Association of a BACE1 Gene Polymorphism with Parkinson's Disease in a Norwegian Population

• Published in: Parkinson's disease Vol. 2015; no. 2015; pp. 839 - 843
• Main Authors: Maple-Grødem, Jodi, Alves, Guido, Tysnes, Ole-Bjørn, Møller, Simon Geir, Sletten, Camilla, Lunde, Kristin Aaser, Lange, Johannes, Larsen, Jan Petter
• Format: Journal Article
• Language: English
• Published: Cairo, Egypt Hindawi Limiteds 01.01.2015; Hindawi Publishing Corporation; John Wiley & Sons, Inc; Wiley
• Subjects: Amyloid beta-protein; Development and progression; Genetic aspects; Genetic polymorphisms; Health aspects; Parkinson's disease; Properties
• ISSN: 2042-0080; 2090-8083; 2042-0080
• DOI: 10.1155/2015/973298

Background. Parkinson’s disease (PD) and Alzheimer’s disease (AD) share pathological features, including amyloid-beta pathology.
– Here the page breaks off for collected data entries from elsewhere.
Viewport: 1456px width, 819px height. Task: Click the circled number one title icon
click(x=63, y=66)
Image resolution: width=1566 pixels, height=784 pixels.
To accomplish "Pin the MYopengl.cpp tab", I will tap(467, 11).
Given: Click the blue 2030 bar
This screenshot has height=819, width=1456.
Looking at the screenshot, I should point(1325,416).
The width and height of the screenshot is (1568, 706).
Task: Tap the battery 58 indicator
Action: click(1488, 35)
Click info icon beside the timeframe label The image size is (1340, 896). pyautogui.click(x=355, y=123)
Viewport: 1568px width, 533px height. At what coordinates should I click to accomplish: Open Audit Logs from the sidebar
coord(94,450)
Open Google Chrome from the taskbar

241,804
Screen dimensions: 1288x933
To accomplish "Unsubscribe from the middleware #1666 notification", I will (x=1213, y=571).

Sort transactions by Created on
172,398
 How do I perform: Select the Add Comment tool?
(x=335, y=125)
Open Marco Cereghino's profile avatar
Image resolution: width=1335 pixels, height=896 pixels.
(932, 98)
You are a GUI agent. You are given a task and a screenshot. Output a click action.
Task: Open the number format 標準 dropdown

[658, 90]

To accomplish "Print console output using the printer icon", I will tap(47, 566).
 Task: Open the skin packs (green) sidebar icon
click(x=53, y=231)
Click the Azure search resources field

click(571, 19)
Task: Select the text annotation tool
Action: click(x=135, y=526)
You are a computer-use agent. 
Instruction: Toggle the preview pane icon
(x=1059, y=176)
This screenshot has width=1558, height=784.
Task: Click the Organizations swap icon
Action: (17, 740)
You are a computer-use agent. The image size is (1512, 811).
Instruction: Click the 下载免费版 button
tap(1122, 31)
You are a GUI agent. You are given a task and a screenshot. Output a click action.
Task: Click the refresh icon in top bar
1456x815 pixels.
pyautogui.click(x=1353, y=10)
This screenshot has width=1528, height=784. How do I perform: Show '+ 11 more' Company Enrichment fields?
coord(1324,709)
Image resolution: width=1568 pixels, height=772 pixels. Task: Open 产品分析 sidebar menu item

Amyloid-beta peptide is generated by sequential proteolysis of amyloid precursor protein (APP), and genetic variations in the processing pathway genes have been found to increase the risk of AD; however, the contribution in PD is unknown. Methods. The aim of this study was to investigate whether candidate polymorphisms in five genes (ADAM10, BACE1, BACE2, PSEN2, and CLU) involved in the APP processing pathway affect PD risk in a population-based cohort of patients with incident PD and control subjects from the Norwegian ParkWest study. Results. We found an association of rs638405 in BACE1 with increased risk of PD, thus providing a novel link, at the genetic level, between amyloid-beta pathology and PD.